Outdoors

Colorado rivers are peaking – and so are drownings

At least 18 people have died in state reservoirs and waterways so far this year
Rafters on the Arkansas River duck beneath the F Street Bridge in downtown Salida as the river flows neared 4,000 cfs on Wednesday. (David Krause/The Colorado Sun)

Anyone who’s driven Interstate 70 west of Glenwood Canyon recently knows. The Colorado River is extraordinarily high right now as warm temperatures spike the spring runoff.

The high flows – nearly 18,000 cubic feet per second below Glenwood Canyon – are buoyed even more this month by a coordinated release from a half-dozen reservoirs across the Western Slope. The Coordinated Reservoir Operations program deploys sustained, not-quite-flood-stage flows through the second week of June to help endangered fish along the 15 Mile Reach of the Colorado River as it traverses the Grand Valley upstream of Grand Junction.

The Coordinated Reservoir Operations program dates back to 1995, with the Bureau of Reclamation, U.S. Fish and Wildlife Service, Denver Water, the Colorado River Water Conservation District, Northern Colorado Water Conservancy District and Colorado Springs Utilities – as well as water users, energy companies and irrigation groups – working together as part of the federal Upper Colorado River Endangered Fish Recovery Program.

The hope is that the near-doubling of releases from reservoirs for two to 10 days will benefit four endangered species including the Colorado pikeminnow, humpback chub, razorback sucker and bonytail chub in the Colorado River below Palisade in the Grand Valley. It’s the first time since 2020 that the program has increased flows out of Green Mountain Reservoir (400 cfs to 1,500 cfs), Lake Granby (240 cfs to 400 cfs), Williams Fork Reservoir (600 cfs to 950 cfs), Ruedi Reservoir (230 cfs to 650 cfs) and Wolford Mountain Reservoir (490 cfs to 550 cfs). Other reservoirs are not filling as part of the coordinated flows.

A humpback chub, one of four endangered fish species in the Colorado River. Releases of water to simulate flood conditions in the Colorado are used to aid in recovery of the fish. (Travis Francis/U.S. Fish and Wildlife Service)

The coordinated release has thrilled whitewater paddlers. For the first time in several years the fleeting Big Sur wave – a rare phenomenon above a long-destroyed dam on the Colorado River upstream of the Cameo Diversion Dam – has emerged from the murky flows to draw stand-up river surfers and kayakers. The glassy surf wave at Big Sur only forms when the river hits 20,000 cfs in DeBeque Canyon.

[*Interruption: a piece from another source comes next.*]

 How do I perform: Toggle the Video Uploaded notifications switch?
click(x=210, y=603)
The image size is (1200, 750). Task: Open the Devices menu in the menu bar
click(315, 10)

And, more grimly, the warm temperatures hastening snowmelt and river flows have spiked drownings. Local officials across the state have imposed temporary closures on several rivers as peak flows create dangerous conditions for river users. A stretch of the Gunnison River is closed below Almont and access to the Arkansas River below Pueblo Dam is restricted. Boulder County last week closed sections of the North St. Vrain and St. Vrain creeks to tubing.

Flows on the Upper Arkansas River – including the most-paddled stretch of whitewater in the country, between Granite and Cañon City – are reaching 40-year highs. The high flows have prodded Salida officials to warn surfers about the city’s heralded Scout Wave, a surf feature that ranks as one of the top river surfing waves in the country. The high flows on the Arkansas River have canceled some of the on-water events at this weekend’s FIBArk festival in Salida. The Boulder County Sheriff’s Office on Wednesday closed Boulder Creek to tubing in the city as flows topped 700 cfs.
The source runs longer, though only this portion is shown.